The company issued an equity incentive plan, which included executives and core technical personnel
On June 3, the company issued a restricted stock incentive plan (draft). The plan is to grant 3.533,800 restricted shares, accounting for 1.54% of the company's total share capital. Of these, 88.68% of the total number of shares granted under the first-time grant plan is reserved for 11.32%. The award price is 10.61 yuan/share. The initial incentive targets were company executives (1 Vice President of India+4 Vice President of China) + core technical personnel (203 people), who were granted 19.12%/69.55% of total equity, respectively.
The purpose of this stock incentive plan is to further enhance the cohesion of employees, team stability, and effectively stimulate the motivation of the management team. We keep our profit forecast unchanged. We expect the company's 2024-2026 net profit to mother of 2.8/38,466 million yuan, yoy +48.7%/+35.9%/+22.5%, corresponding EPS 1.22/1.66/2.03 yuan. The current stock price corresponds to PE 18.2/13.4/10.9 times, maintaining a “buy” rating.
The high exercise goal shows confidence. Appointing two executives to help high quality and rapid growth incentive assessment requirements: 2024-2026 revenue of 13.05/16.31/2,039 billion yuan, yoy +56%/+25%, or net profit (excluding equity incentive expenses) of 2.73/3.28/ 393 million yuan, yoy +50%/+20%/+20%. Company-level attribution is based on 80% completion rate of performance targets for each year. The two indicators are sufficient to meet one of them. According to the 80% completion rate, revenue for 2024/2026 was not less than $1,044/13.05/1,631 million yuan, yoy +25%/25% +, or net profit deducted for the same period not less than 2.18/2.62/314 million yuan, yoy +20%/+20%. The three-year ownership ratio was 40%/30%/30%, respectively.

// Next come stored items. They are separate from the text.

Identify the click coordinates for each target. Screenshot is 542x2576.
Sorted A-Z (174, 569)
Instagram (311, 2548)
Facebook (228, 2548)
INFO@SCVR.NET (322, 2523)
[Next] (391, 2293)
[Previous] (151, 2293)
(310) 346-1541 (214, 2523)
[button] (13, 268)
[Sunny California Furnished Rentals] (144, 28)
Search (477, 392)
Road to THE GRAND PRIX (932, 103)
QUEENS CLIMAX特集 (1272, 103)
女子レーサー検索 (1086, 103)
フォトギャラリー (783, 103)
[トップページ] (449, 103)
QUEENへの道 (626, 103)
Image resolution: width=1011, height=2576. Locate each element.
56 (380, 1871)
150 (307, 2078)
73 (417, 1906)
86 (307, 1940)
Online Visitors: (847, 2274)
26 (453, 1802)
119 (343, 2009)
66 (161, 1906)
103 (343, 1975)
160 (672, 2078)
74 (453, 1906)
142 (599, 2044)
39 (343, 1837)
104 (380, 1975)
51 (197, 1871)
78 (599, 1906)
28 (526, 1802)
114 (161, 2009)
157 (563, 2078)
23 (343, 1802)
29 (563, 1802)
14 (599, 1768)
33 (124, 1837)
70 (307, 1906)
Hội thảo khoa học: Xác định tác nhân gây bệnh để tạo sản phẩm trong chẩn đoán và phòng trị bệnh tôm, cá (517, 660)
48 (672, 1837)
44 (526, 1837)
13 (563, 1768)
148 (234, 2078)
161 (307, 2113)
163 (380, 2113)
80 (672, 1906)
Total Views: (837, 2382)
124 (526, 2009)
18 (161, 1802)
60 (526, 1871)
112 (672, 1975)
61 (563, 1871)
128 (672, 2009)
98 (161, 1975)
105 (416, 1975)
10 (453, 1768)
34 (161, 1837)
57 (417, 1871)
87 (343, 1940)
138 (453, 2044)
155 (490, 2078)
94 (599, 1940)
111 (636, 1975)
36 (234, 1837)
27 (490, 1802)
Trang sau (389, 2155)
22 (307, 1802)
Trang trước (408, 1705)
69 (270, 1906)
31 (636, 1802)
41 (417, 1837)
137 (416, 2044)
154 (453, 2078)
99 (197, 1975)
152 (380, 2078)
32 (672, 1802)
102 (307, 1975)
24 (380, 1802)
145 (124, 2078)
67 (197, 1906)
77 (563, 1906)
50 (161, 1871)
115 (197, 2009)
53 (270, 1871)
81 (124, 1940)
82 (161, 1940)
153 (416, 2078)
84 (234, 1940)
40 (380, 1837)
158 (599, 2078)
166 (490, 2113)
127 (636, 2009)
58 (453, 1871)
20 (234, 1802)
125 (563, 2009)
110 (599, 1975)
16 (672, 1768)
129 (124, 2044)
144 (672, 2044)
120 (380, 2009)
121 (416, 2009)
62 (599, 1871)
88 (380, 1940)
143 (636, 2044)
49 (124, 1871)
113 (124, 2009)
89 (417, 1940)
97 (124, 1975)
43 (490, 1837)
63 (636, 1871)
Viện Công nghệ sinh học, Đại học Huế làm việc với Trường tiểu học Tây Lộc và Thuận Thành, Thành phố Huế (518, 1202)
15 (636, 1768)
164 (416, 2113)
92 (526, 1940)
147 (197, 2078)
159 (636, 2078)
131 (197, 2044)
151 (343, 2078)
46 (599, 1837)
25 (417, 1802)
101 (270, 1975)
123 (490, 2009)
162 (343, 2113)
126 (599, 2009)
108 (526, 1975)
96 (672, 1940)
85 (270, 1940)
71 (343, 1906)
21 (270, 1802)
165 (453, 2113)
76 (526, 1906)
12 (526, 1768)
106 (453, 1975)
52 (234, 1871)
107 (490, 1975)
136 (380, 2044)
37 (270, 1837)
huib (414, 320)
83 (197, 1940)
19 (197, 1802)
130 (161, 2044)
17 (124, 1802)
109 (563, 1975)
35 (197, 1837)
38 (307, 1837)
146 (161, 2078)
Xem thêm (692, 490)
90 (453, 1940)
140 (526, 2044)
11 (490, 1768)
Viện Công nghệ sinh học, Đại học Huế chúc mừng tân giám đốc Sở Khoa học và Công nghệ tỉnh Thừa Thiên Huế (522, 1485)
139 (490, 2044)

Incentive fee amortization: It is estimated that the 2024/2025/2026/2026/2027 amortization will be 1064.33/1290.95/634.77/1.8263 million yuan. Personnel recruitment: The company reviewed and approved the appointment of Mr. Zheng Min and Mr. Deng Meng as the company's deputy general manager. Zheng Min has been the company's vice president of human resources since July 2023. He has worked for Lanben Technology, Red Star Macalline, Tencent, etc. Since March 2024, Deng Meng has been the company's chief digital strategy officer, and has worked for NetEase, Alibaba, Reed Exhibitions Group, etc. The two executives each have rich backgrounds in human resources and digital strategy.
The short-term boom is good, benefiting from Chinese companies going overseas in the medium term. Long-term transformation and professional exhibitions shape global competitiveness. According to Baidu Search Index, the “International Exhibition” search index yoy +179% from January to May 2024, and the popularity continues.
Domestic companies actively participate in the exhibition to explore new opportunities to go overseas, and the company's “shipbuilding” service is expected to fully benefit them when going overseas. Currently, the company's position in global exhibitions is expected to accelerate from comprehensive exhibitions to professional fission superposition with digital support.
Risk warning: international tension, macroeconomic fluctuations, booth sales falling short of expectations, etc.